Potensi bencana tahun 2021 sendiri, sekali lagi menurut Dr Raditya Jati, pencegahan dan mitigasi menjadi hal penting dalam upaya penanggulangan bencana. Apalagi dari BMKG tahun 2021 di Januari-Februari masih puncak musim hujan, harus diantisipasi dengan baik.

Terpisah Muhammad Fadli MSi, Kepala Sub Bidang Prediksi Cuaca BMKG mengatakan cuaca dan iklim sepanjang Januari-Desember 2020, siklus bencana terus meningkat, terutama bajir longsong.

Januari-April terjadi hujan lebat, dan banjir, bulan Juli-Agustus kekeringan dan kebakaran cukup tinggi. November-Desember potensi angin puting beliung, angin kencang hingga hujan es.

Bahkan cuaca ekstrem diwilayah tertentu terjadi berpotensi bencana. Dimana terjadi 1.425 hujan lebat, 458 kali angin kencang, 198 kali angin puting beliung serta petir 19 kali, hujan es 10 kali, hingga suhu ekstrem 3 kali terjadi sepanjang tahun 2020.

“Di Jabar terjadi 21 kali angin puting beliung dan 5 kali hujan es yang mendominasi. Diwilayah Jatim terjadi angin puting beliung maupun suhu ekstrem, begitu juga terjadi konsentrasi di Sumata Utara dan Jambi,” ungkapnya.

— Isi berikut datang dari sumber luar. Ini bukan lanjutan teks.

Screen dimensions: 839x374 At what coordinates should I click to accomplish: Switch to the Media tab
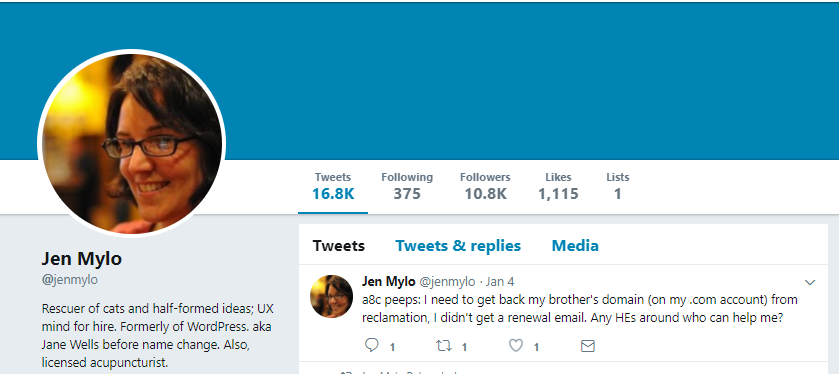[x=575, y=246]
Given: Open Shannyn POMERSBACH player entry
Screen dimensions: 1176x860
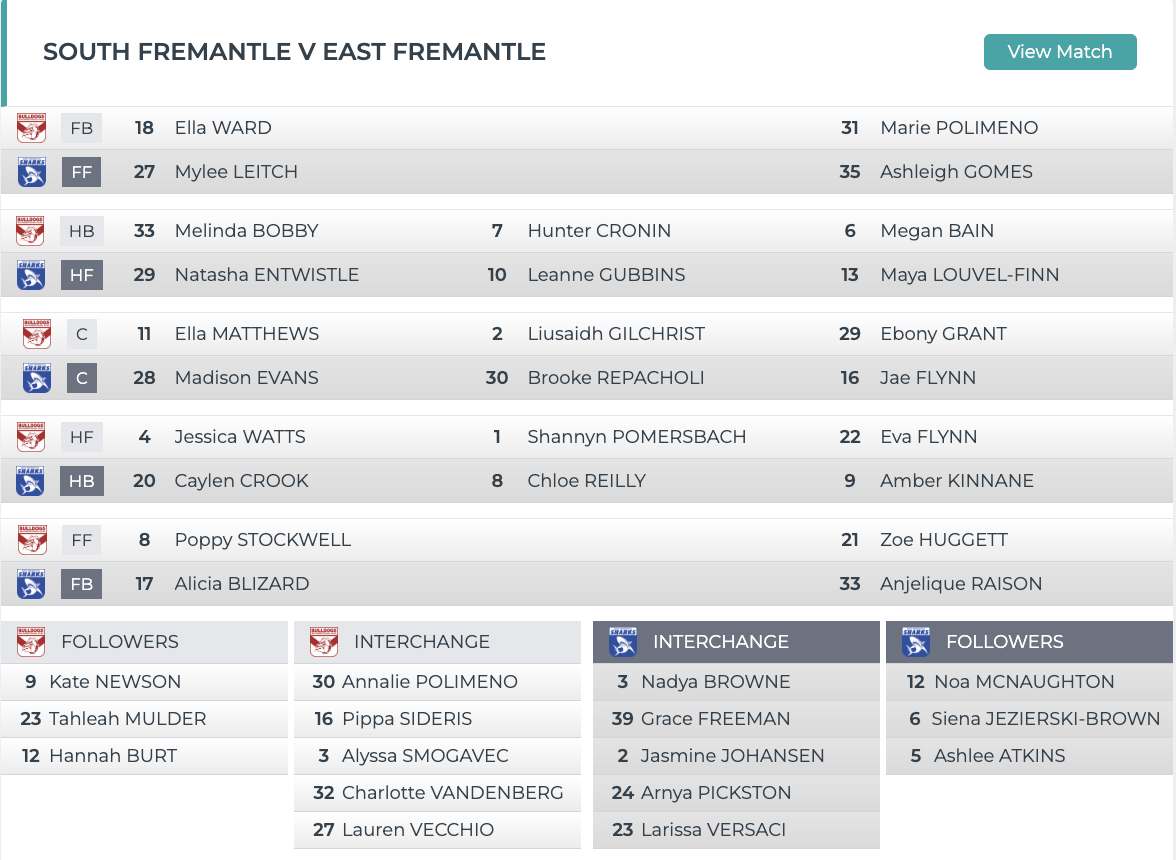Looking at the screenshot, I should point(636,437).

Badan Nasional Penanggulangan Bencana Nasional (BNPB) Indonesia, merilis Kaleidoskop, peristiwa terkait bencana alam di Indonesia sepanjang tahun 2020, serta prediksi fenomena dan potensi bencana tahun depan 2021. Rilis tersebut disampaikan, Selasa 29 Desember 2020 pukul 13.00 WIB, melalui siaran live streaming Zoom dan YouTube BNPB Indonesia.

Kepala BNPB Let Jend TNI Doni Monardo mengatakan, bahwa sering disampaikannya, Indonesia merupakan salah satu dari 35 negara yang memiliki resiko ancaman bencana tertinggi dunia, sesuai rilis World Bank.

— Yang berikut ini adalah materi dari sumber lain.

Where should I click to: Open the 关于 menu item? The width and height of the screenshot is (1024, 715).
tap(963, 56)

“Hal ini harus kita akui, Indonesia memang memiliki 500 gunung api, dengan 127 diantaranya gunung api yang aktif. Tiga gunung letusan terbesar tercacat para pakar dan ahli, yakni dari Gunung Danau Toba, Gunung Tambora dan Gunung Krakatau,” sebutnya.

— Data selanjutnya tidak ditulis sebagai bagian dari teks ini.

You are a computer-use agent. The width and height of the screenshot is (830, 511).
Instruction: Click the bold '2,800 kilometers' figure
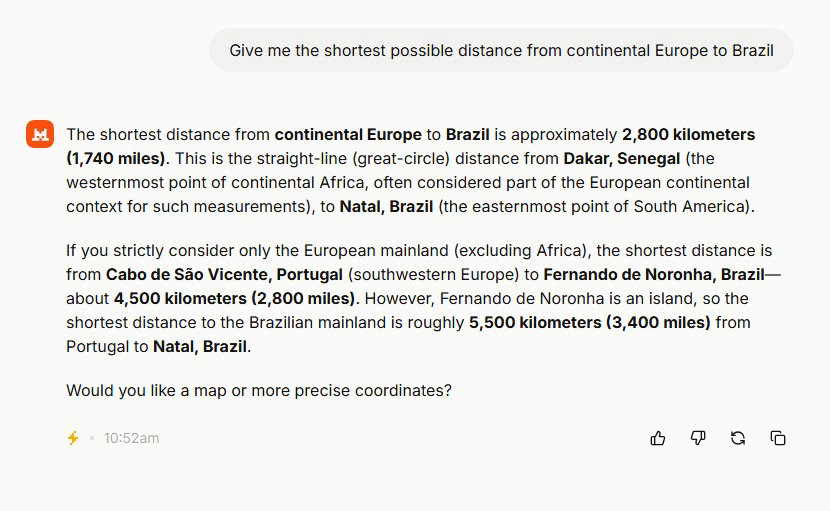pyautogui.click(x=688, y=134)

Terdapat 300 patahan lempeng bumi, yang tersebar di seluruh wilayah, terutama di Pantai Barat Sumatera, Jawa, Sulawesi, bagian Timur dan Papua.

“Kita juga berada pada tiga pertemuan lempeng bumi, yang sangat berpotensi terjadi gempa dan tsunami berulang kali.  Dihadapkan 2 musim, kering yang diikuti kebakaran hutan dan lahan, lalu musim basah diikuti banjir, banjir bandang, tanah longsor, angin puting beliung ditambah abrasi pantai,” terangnya.

Memiliki wilayah land subsiden, artinya permukaan daratan lebih rendah, dari permukaan air laut. Sehingga pendudukan disepanjang pantai terdampak banjir.

“Tidak salah, bila ada pakar dan sekelompok orang mengatakan, Indonesia sebagai supermarket bencana. Karena hampir semua jenis bencana ada. Namun kita harus optimis, didukung pakar dan peneliti, untuk menyusun strategi, yang harus diikuti kebijakan dari pusat hingga RT/RW, untuk bersama menjaga keseimbangan ekosistem, terutama masyarakat ada di wilayah aliran sungai,” timbangnya.

Data dari BNPB per 01 Januari – 28 Desember 2020, total tercatat terjadi 2925 bencana. Dengan 1065 peristiwa bencana banjir, angin puting beliung 873 kejadian, dan 572 kejadian tanah longsor. Lalu kebakaran hutan dan lahan sebanyak 326 kejadian. Kemudian gelombang pasang dan abrasi 36 kejadian, menyusul erupsi gunung api, 7 kejadian.

Bencana ini mengakibatkan jatuh korban, 370 jiwa meninggal, 39 orang hilang, serta 536 orang luka-luka, dimana 6,4 juta orang mengungsi, hingga kerusakan sarana publik.

Kejadian bencana ini mengalami penurunan, dibandingkan tahun sebelumnya 2019, yang lebih tinggi sesuai data BNPB, peristiwa bencana tahun 2019 total 3.796 mengalami penurunan 23 persen di tahun 2020. Dengan korban meninggal dunia lebih tinggi di tahun 2019, yakni 548 orang meninggal dan hilang. Luka-luka 3.420 jiwa, pengungsian 6,1 juta jiwa. Kemudian kerusakan 73.544 rumah warga.

# Pandemi Covid-19

Dipenghujung kaleidoskop tahun 2020, kepala BNPB Let Jend Doni Monardo menyampaikan, evaluasi penanganan Covid-19, yang memasuki bulan ke-10, atau sebentar lagi sudah 10 bulan, sejak pemerintah memutuskan Perpres tentang status kekarantinaan.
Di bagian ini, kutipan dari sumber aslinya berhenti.